Sophomore Jacob Ross stands 6-foot-6 and brings some height to the post for East.
Bailey expects senior forward Conner Leihsing to surprise people the way he did for the Thunderbirds football team.
A knee injury sidelined him for his sophomore season and injured wrist ligaments kept him out his junior year.

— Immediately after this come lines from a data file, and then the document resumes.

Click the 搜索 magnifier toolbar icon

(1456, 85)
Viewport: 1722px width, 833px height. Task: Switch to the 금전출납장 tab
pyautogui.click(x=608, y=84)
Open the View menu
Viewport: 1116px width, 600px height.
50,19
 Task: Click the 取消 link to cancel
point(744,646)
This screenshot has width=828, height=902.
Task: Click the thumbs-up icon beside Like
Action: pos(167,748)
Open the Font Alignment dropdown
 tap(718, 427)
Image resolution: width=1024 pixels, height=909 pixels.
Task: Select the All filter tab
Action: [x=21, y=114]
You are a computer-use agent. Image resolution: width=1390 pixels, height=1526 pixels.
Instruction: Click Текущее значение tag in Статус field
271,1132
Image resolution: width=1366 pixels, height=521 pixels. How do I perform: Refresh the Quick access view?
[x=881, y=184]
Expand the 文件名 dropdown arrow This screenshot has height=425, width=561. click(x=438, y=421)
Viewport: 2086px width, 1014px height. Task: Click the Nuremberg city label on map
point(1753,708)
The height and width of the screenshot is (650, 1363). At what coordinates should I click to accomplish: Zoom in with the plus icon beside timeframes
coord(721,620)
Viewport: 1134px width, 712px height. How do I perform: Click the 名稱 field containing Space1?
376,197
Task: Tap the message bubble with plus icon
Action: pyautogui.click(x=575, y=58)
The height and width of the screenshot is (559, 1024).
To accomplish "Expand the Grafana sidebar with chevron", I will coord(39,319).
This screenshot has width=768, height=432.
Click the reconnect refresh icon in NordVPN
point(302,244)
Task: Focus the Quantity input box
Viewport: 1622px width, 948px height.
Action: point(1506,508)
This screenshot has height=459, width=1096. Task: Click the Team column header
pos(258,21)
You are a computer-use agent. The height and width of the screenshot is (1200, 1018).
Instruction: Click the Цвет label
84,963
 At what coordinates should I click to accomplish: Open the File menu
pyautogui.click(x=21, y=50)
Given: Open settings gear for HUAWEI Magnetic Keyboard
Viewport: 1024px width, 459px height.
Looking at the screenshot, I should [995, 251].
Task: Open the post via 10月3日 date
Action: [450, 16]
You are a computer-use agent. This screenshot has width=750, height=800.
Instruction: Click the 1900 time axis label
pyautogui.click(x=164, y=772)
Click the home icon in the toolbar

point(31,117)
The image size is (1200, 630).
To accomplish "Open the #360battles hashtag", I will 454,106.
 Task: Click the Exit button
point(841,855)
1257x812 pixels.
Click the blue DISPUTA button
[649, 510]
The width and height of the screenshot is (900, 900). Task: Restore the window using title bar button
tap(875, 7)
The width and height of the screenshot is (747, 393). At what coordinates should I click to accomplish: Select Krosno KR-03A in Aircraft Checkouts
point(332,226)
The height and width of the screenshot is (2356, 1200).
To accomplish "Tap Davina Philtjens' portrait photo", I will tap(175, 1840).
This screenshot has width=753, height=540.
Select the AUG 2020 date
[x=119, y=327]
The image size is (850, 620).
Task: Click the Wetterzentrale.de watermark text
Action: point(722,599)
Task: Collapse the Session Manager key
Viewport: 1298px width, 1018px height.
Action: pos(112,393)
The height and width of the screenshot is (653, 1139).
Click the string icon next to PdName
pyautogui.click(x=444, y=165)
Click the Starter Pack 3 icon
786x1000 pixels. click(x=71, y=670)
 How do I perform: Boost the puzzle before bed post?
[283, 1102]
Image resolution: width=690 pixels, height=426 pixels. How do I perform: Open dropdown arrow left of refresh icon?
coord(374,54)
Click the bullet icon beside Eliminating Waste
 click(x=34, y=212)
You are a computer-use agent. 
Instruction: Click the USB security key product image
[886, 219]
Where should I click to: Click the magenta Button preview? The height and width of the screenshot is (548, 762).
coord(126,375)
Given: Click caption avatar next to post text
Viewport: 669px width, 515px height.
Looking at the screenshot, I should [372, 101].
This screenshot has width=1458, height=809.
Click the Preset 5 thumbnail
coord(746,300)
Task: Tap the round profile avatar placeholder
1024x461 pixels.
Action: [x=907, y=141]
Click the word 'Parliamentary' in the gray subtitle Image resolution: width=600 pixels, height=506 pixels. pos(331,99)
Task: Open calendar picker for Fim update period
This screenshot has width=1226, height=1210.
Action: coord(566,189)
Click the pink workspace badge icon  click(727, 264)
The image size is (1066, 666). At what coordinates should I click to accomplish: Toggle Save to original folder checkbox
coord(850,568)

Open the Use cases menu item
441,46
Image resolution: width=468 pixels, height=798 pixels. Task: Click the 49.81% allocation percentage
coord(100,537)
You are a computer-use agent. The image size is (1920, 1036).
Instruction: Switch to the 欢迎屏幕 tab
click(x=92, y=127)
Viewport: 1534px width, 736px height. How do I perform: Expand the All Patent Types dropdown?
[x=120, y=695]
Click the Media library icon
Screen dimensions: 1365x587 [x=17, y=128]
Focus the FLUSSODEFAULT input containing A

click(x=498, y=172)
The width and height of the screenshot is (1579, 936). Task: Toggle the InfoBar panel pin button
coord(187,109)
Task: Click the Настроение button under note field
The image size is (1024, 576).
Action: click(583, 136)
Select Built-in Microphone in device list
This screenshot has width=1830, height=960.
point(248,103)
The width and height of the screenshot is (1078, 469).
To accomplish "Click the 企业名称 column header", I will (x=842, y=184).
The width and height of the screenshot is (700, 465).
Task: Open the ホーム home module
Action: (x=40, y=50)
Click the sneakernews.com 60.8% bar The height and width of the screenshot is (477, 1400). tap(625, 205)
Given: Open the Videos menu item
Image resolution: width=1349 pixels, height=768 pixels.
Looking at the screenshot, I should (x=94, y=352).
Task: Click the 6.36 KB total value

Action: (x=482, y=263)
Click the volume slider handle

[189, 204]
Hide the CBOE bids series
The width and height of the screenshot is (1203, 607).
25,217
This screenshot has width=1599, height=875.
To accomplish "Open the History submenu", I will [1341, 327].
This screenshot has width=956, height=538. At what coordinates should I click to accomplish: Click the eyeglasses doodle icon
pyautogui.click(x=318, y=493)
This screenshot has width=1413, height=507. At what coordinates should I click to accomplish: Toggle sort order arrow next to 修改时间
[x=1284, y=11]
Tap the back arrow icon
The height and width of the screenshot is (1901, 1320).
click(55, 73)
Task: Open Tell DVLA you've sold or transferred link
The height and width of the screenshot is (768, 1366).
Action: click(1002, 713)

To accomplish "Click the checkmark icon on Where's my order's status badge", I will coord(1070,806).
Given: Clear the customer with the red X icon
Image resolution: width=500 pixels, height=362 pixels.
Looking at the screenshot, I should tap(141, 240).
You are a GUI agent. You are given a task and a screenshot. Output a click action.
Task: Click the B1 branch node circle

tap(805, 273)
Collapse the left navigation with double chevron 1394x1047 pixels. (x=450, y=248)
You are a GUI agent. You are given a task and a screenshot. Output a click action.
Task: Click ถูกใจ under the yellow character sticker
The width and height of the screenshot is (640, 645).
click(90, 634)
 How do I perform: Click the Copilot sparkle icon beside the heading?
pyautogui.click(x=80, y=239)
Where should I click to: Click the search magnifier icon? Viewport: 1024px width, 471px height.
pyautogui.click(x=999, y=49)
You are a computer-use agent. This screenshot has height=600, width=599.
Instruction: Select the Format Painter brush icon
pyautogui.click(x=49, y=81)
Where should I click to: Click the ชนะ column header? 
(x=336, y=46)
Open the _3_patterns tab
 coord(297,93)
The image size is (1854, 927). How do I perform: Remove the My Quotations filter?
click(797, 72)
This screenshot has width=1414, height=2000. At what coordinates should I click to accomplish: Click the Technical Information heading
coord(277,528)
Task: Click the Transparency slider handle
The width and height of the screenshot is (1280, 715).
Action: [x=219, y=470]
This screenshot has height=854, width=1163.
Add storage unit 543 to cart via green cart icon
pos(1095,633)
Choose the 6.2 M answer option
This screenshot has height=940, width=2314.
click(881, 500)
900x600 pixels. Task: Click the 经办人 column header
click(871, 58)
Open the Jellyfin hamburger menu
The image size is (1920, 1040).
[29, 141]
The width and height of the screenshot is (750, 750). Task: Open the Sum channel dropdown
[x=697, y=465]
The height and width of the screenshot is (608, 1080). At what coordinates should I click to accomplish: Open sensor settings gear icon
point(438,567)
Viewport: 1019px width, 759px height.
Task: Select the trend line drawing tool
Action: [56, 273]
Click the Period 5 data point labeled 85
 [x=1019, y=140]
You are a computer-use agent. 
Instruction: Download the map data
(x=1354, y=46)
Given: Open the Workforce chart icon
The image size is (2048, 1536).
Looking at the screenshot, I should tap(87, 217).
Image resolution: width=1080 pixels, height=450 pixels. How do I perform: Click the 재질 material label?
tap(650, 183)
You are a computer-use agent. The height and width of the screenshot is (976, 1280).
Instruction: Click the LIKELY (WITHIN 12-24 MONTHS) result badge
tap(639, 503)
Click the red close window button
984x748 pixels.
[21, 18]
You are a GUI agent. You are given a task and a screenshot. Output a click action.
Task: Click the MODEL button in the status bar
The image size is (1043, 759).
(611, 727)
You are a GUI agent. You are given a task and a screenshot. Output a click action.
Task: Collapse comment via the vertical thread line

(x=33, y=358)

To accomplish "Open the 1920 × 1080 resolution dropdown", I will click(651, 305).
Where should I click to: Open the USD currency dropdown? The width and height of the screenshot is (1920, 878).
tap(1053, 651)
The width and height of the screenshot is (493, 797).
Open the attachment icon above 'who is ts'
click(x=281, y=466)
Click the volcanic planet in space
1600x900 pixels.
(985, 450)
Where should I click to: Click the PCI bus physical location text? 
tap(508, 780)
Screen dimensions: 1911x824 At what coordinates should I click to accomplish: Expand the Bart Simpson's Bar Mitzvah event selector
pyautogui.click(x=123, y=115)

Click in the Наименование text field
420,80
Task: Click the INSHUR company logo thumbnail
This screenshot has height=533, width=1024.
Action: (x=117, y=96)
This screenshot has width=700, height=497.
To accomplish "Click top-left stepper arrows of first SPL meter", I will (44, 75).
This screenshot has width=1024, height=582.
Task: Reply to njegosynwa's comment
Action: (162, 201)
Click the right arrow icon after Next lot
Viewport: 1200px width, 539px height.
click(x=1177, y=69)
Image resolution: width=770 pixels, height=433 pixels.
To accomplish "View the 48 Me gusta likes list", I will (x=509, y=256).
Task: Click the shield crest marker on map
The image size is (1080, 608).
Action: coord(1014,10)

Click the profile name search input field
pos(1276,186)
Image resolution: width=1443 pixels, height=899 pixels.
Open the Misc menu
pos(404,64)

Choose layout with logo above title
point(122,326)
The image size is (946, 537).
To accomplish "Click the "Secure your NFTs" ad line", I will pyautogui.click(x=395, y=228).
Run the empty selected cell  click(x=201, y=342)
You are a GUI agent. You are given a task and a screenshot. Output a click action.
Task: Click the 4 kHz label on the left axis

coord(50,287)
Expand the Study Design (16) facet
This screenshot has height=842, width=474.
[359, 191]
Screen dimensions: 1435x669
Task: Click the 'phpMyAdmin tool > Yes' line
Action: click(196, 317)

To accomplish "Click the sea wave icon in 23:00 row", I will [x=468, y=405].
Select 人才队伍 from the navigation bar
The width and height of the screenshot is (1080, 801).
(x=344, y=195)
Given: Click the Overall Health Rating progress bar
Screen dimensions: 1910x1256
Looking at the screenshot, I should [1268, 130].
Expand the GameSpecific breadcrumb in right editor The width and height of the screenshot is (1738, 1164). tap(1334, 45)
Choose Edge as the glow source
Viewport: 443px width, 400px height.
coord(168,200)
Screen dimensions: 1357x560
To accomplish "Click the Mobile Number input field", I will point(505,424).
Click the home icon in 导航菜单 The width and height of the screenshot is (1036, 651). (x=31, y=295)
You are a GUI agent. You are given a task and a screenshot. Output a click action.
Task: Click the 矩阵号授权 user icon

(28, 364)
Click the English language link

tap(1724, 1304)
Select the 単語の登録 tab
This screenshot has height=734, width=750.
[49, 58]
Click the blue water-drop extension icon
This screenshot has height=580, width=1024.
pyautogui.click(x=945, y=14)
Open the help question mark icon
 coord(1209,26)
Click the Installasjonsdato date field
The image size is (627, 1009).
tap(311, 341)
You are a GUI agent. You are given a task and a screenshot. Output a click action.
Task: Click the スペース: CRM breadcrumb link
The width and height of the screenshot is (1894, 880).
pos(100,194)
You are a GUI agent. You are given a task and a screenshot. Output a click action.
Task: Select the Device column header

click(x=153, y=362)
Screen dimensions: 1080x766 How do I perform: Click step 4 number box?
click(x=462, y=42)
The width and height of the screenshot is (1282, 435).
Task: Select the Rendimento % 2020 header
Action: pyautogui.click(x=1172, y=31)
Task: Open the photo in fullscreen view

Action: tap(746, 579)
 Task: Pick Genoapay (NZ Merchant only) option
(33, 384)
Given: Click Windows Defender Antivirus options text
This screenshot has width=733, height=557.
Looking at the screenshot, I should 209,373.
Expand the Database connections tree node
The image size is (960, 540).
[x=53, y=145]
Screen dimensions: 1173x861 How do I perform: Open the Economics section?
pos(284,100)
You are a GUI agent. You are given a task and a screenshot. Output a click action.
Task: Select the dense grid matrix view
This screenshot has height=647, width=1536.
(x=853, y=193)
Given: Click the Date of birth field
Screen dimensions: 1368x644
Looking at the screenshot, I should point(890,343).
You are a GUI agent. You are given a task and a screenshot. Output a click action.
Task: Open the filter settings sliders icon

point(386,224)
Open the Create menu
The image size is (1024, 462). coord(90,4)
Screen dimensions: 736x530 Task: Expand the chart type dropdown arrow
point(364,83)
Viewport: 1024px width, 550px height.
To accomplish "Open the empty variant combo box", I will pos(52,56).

Leihsing contributed to East’s semifinal football squad on offense, defense and special teams.
“Like (Oliver) was a surprise last year, we’re hoping Conner can do the same,” Bailey said.
Leihsing suffered from back spasms late in the football season, but they haven’t seemed to bother him in basketball.
“If they’re an issue, he’s doing a good job of playing through them and not complaining,” Bailey said. “He’s a smart player and he’s learning what we need him to do very quickly.”
Bailey also expects senior T.J. Olson, sophomore Austin Brodahl and juniors Rhett Sanders and Drazen Moratzka to fill roles for East.
Moratzka played in three games for Cheyenne Central last season, but transferred to East after his father, Doug Moratzka, was fired as the Indians basketball coach.
“He’s the stereotypical coach’s kid,” Bailey said. “He’s smart and he understands what we’re trying to do. He coaches his teammates and helps them out too. That goes a long way.
“Often times, kids earn minutes when they do those things and find a role. (Moratzka) will find a niché, whether it’s rebounding or something else. He’s going to find something and do it really well.”